Keep in mind fan settings are very important for your air and heat will work right. To fast on a/c it won't dehumidify good to low and the coil will freeze up. When heating if airflow is to low you will overheat the furnace, shorten the life of the heat exchanger and hve problems with limits and no heat issues. ERV's are also good in the wintertime to bring in dry fresh air from the cold outdoors.

Dec 8, 2006, 03:38 PM
Thanks for the clarification guys.

The one thing that would make it a touch easier to wire in with a relay and switch is that I would likely only ever use this in the winter so there wouldn't be an issue with the cooling (HI) speed. It would however be a manual switch though so you have to rely on remembering to turn it off (although the blower constantly going is a good reminder).

Yes, the fan runs HI for cooling, and MED-HI for heat. I have thought of a portable dehumidifier, but wasn't sure how well it would work in a two level house (w/basement) as all the windows gather a lot of condensation in the winter. A couple winters ago, 1/4" thick ice actually formed and had to be chipped off the inside. That only happened once though - normally it is just a fair amount of condensation.

It sounds like there is no easy way to do what I want to do, and that it isn't a common or standard practice then? Running the fan 24/7 has almost completely eliminated the problem, but I am sure I won't like my next power bill. I may have to look into an air exchanger or whole-house dehumidifier like you say.

Dec 8, 2006, 05:11 PM
Since you are getting condensation on the windows, perhaps you should be looking at upgrading the windows. Of course, the heating season is no time to be replacing windows or even adding storms. Your nose and wallet might both be better off with higher humidity and windows that steam up at that level of humidity. They will reduce your utility bills. The other solutions will raise them. Put your money into better windows or storms.

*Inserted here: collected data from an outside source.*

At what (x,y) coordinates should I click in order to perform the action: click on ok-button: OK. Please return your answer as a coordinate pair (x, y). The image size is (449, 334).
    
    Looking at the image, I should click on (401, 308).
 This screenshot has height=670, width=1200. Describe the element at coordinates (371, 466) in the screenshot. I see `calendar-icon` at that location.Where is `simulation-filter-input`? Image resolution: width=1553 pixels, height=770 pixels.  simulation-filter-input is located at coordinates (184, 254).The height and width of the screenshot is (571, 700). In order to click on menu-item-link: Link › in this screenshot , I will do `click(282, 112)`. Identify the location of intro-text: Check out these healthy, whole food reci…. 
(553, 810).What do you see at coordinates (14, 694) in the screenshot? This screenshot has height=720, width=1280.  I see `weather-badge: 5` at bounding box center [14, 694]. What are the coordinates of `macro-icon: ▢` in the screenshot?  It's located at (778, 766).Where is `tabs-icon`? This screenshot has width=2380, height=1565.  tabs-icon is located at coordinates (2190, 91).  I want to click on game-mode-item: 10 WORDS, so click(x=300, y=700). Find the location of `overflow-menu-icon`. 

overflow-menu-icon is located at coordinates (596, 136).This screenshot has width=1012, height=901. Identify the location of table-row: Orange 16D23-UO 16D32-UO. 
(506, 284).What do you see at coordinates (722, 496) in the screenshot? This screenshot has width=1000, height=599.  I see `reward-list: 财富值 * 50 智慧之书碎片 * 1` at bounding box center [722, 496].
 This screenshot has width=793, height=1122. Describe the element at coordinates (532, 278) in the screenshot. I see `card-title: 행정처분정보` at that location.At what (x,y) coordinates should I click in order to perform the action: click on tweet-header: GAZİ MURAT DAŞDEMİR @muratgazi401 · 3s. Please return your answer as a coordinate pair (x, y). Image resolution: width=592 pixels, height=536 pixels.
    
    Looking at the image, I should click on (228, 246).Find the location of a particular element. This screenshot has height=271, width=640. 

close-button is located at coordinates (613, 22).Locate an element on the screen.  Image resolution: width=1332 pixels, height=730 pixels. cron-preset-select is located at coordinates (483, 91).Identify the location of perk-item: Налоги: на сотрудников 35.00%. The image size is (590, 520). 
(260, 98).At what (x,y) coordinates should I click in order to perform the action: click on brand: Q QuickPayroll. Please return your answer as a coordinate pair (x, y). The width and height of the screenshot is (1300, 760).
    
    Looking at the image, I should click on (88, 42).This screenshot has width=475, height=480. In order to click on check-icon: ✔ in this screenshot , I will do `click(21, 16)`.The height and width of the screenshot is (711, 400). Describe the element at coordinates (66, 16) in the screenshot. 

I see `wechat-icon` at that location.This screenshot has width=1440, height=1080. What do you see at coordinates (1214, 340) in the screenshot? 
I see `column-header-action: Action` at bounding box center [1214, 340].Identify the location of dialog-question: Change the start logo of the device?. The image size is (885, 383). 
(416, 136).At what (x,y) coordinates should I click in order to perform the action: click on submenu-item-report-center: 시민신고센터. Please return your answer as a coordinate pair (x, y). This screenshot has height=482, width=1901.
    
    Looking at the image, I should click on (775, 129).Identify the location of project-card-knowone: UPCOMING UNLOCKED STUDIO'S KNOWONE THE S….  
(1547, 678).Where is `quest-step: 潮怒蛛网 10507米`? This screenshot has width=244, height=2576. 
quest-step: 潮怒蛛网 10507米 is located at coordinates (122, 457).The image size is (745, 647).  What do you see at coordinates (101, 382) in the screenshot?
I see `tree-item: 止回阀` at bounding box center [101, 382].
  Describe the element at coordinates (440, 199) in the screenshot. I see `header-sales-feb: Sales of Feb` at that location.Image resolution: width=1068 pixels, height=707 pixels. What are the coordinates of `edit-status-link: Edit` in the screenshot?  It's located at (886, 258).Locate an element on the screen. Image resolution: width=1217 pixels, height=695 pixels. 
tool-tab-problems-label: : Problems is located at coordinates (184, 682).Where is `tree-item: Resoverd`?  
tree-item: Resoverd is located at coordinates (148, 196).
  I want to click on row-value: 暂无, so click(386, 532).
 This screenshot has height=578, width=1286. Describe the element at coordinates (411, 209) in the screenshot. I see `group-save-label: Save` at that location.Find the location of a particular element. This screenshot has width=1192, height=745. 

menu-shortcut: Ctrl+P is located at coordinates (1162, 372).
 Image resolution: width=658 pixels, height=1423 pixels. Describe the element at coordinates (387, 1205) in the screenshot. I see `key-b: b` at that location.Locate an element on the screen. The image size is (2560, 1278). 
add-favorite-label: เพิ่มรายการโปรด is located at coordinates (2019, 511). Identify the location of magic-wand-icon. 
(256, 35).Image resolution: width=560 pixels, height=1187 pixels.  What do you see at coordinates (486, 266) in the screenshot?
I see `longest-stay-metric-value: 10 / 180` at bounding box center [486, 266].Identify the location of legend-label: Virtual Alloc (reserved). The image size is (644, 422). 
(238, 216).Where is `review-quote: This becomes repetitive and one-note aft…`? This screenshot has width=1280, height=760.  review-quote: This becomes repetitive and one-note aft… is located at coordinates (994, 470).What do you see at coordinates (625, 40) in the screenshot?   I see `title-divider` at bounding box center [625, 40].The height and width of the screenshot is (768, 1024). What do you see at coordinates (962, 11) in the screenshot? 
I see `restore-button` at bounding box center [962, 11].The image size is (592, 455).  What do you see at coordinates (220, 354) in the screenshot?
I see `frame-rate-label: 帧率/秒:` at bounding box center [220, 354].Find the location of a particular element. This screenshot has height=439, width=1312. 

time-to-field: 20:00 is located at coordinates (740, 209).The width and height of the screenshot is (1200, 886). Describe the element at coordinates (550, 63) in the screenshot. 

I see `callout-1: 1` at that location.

If running the fan helped the problem it would only do so by increasing the replacement of warm, moist inside air with cold, dry outside air. That could easily be accomplished by leaving a window or 2 cracked. Perhaps in the bath, kitchen, or laundry where most of the moisture comes from. A ventilator there could be a solution.

Dec 8, 2006, 05:33 PM
From what I understand and read/heard from others is that this is a fairly common problem with newer homes because the windows and the house in general being sealed up too good - the moisture inside the house simply cannot escape unlike older houses where there are a log of cracks/creavises for moisture to leave the home (typically older homes actually need to run a humidifier since it is too dry in the winter).

I am running the furnace fan, so it is the same inside air that is being circulated, not cold outside air. The reason I tried running the fan, is from what I have read it is the airflow that prevents the moisture from accumulating on the window (and also helps heat the home more evenly). There are exhaust fans in the bathroom and kitchen but I have left them on continually before with no noticed improvement (unless of course during cooking/showers where you would have them on anyways).

Please do correct me if I am on the wrong track with understanding the source of the moisture. A friend of mine's solution on a couple of houses he has lived in is an air exchanger - but @ around $1000 they aren't cheap.